Saved entries:
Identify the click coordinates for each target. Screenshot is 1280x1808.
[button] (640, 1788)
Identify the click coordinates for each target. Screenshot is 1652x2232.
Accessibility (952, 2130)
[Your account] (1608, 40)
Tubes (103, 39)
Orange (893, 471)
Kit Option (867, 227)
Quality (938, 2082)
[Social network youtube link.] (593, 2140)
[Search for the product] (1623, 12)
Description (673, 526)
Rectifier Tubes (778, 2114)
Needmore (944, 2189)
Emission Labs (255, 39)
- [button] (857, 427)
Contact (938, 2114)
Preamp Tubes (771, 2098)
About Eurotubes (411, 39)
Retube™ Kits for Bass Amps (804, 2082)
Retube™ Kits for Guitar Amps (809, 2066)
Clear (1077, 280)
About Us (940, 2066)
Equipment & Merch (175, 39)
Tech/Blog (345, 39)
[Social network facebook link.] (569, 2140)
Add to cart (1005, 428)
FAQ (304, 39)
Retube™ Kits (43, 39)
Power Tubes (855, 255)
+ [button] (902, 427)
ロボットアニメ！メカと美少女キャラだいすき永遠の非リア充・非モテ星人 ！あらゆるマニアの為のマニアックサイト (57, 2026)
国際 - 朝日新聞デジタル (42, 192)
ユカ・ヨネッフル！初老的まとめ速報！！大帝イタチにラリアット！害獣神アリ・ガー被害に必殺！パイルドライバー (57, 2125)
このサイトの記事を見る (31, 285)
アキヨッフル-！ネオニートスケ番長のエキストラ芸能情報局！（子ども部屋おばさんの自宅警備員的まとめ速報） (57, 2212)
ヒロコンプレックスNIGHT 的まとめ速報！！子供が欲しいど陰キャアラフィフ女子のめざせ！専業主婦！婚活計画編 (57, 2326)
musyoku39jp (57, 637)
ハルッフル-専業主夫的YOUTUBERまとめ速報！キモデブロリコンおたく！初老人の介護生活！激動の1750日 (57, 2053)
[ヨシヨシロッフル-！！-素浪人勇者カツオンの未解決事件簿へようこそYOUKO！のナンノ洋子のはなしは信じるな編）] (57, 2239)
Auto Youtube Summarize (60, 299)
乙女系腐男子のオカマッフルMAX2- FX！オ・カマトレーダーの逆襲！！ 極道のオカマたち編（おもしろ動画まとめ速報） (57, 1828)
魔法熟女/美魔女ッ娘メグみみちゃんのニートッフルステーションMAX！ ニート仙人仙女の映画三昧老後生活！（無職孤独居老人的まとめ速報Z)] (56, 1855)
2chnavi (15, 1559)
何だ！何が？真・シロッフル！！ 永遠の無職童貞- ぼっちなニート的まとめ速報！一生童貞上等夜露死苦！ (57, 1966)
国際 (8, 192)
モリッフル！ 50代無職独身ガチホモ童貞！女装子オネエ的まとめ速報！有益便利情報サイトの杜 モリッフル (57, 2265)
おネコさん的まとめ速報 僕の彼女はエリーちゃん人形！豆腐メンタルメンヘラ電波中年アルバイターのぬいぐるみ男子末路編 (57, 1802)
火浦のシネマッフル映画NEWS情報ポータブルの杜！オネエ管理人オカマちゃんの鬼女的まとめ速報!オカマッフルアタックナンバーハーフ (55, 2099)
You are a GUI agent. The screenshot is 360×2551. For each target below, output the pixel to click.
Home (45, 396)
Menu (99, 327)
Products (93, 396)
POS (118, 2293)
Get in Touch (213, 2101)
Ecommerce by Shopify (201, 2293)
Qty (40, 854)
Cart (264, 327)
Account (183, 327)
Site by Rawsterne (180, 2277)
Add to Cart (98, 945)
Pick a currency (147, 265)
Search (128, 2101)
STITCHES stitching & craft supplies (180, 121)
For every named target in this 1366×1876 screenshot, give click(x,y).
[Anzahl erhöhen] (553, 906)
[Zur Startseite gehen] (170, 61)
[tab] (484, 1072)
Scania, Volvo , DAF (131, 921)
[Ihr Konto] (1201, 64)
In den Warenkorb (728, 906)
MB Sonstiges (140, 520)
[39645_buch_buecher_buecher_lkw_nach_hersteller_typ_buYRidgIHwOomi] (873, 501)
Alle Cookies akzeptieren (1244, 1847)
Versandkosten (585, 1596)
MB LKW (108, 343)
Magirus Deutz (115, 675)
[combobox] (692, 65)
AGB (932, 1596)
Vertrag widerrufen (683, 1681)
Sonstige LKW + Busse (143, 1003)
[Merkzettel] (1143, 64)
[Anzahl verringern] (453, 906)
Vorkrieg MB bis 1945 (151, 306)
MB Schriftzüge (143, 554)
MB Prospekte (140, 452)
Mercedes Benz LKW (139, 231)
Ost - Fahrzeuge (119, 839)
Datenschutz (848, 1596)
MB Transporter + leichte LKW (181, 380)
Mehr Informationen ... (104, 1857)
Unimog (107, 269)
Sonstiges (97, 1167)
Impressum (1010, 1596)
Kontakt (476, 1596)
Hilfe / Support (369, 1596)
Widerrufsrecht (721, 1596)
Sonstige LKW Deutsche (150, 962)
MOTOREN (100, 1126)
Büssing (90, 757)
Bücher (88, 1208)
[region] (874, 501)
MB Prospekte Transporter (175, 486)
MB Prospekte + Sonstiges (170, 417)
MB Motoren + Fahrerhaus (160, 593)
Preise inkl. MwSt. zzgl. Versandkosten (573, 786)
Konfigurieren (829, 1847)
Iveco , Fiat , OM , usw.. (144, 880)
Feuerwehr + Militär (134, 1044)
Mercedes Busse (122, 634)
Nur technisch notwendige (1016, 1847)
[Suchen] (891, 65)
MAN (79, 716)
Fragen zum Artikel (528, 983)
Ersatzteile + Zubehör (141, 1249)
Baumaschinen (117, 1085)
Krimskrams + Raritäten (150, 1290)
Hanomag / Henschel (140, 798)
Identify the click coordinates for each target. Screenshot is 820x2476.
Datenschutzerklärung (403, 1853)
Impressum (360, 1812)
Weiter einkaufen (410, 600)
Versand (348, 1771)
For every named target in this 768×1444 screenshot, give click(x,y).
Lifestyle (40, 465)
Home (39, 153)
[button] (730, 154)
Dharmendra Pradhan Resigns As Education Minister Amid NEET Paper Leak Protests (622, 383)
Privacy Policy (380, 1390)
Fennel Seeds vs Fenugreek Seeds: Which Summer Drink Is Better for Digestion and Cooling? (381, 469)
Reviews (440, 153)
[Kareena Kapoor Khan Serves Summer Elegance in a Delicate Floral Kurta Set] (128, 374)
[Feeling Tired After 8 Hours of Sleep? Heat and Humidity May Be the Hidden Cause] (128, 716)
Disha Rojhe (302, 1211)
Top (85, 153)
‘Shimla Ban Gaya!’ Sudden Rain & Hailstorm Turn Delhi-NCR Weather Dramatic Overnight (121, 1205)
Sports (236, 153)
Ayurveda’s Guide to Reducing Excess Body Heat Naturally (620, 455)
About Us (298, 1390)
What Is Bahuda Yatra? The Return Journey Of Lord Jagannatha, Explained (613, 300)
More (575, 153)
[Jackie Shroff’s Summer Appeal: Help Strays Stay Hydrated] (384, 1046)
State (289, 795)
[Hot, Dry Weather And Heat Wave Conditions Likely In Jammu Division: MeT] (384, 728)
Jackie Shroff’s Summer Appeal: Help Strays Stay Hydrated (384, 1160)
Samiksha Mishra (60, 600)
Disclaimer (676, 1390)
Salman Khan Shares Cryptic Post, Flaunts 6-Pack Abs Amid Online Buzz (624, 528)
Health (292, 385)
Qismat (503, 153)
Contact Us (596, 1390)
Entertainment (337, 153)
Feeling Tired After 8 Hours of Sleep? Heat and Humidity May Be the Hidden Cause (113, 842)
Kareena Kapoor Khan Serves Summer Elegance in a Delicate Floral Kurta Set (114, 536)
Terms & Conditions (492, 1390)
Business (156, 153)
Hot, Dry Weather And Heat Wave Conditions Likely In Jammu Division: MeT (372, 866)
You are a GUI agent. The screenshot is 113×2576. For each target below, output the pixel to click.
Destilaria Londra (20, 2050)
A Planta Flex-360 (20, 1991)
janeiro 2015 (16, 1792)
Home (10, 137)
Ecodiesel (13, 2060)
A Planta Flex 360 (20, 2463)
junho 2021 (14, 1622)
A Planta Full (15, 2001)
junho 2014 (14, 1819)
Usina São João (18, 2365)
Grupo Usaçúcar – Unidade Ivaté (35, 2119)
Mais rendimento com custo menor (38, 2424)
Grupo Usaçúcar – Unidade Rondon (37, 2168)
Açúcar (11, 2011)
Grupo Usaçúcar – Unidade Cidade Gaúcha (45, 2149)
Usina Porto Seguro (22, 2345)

YOUR ASSIGNMENT: Supply the count of lines in the entries that include "Elegance", and no other text.

OUTPUT FOR THIS TASK: 2